WORLD OF HOPE INC. Frist's charity's funds spark some suspicions



Experts suggest politics played a role in big donations and high consulting fees.
WASHINGTON (AP) -- Senate Majority Leader Bill Frist's AIDS charity paid nearly a half-million dollars in consulting fees to members of his political inner circle, according to tax returns providing the first financial accounting of the presidential hopeful's nonprofit.
The returns for World of Hope Inc., obtained by The Associated Press, also show the charity raised the lion's share of its $4.4 million from just 18 sources. They gave between $97,950 and $267,735 each to help fund Frist's efforts to fight AIDS.
The tax forms, filed nine months after they were first due, do not identify the 18 major donors by name.

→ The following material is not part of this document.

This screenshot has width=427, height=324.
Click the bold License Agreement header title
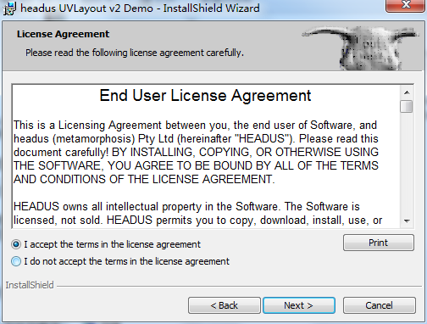[x=63, y=34]
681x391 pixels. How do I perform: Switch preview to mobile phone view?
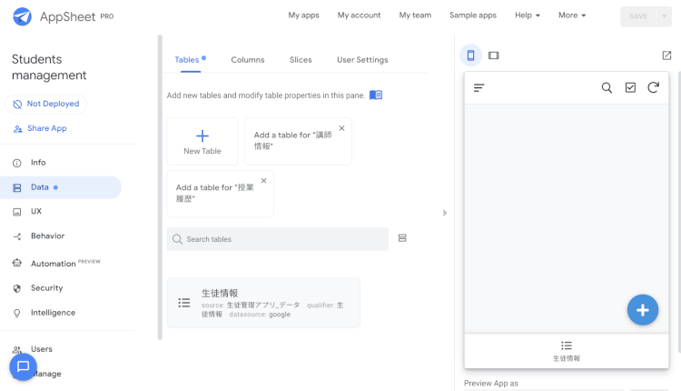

Frist's lawyer, Alex Vogel, said Friday that he would not give their names because tax law does not require their public disclosure. Frist's office provided a list of 96 donors who were supportive of the charity, but did not say how much each contributed.
The donors included several corporations with frequent business before Congress, such as insurer Blue Cross/Blue Shield, manufacturer 3M, drug maker Eli Lilly and the Goldman Sachs investment firm.
Where money went
World of Hope gave $3 million it raised to charitable AIDS causes, such as Africare and evangelical Christian groups with ties to Republicans -- Franklin Graham's Samaritan Purse and the Rev. Luis Cortes' Esperanza USA, for example.
The rest of the money went to overhead. That included $456,125 in consulting fees to two firms run by Frist's longtime political fund-raiser, Linus Catignani. One is jointly run by Linda Bond, the wife of Sen. Christopher "Kit" Bond, R-Mo.
The charity also hired the law firm of Vogel's wife, Jill Holtzman Vogel, and Frist's Tennessee accountant, Deborah Kolarich.
Kolarich's name recently surfaced in an e-mail involving Frist's controversial sale of stock in his family-founded health care company. That transaction is under federal investigation.
Jill Holtzman Vogel, who is raising money for a run for the state Senate in Virginia in 2007, has received thousands in contributions this year from Catignani & amp; Bond and from her husband, among numerous other sources, according to data released by the Virginia Public Access Project.
Alex Vogel said Frist picked people to work on his charity whom he trusted and knew, such as Vogel's wife, and was proud that overhead costs amounted to less than $1 of every $5 raised. "It's leaner than the average charity," Vogel said.
Frist is listed as the charity's president, and his wife was listed as secretary. Neither was compensated.
Speculation
Political experts said both the size of charity's big donations and its consulting fees raise questions about whether the tax-exempt group benefited Frist's political ambitions.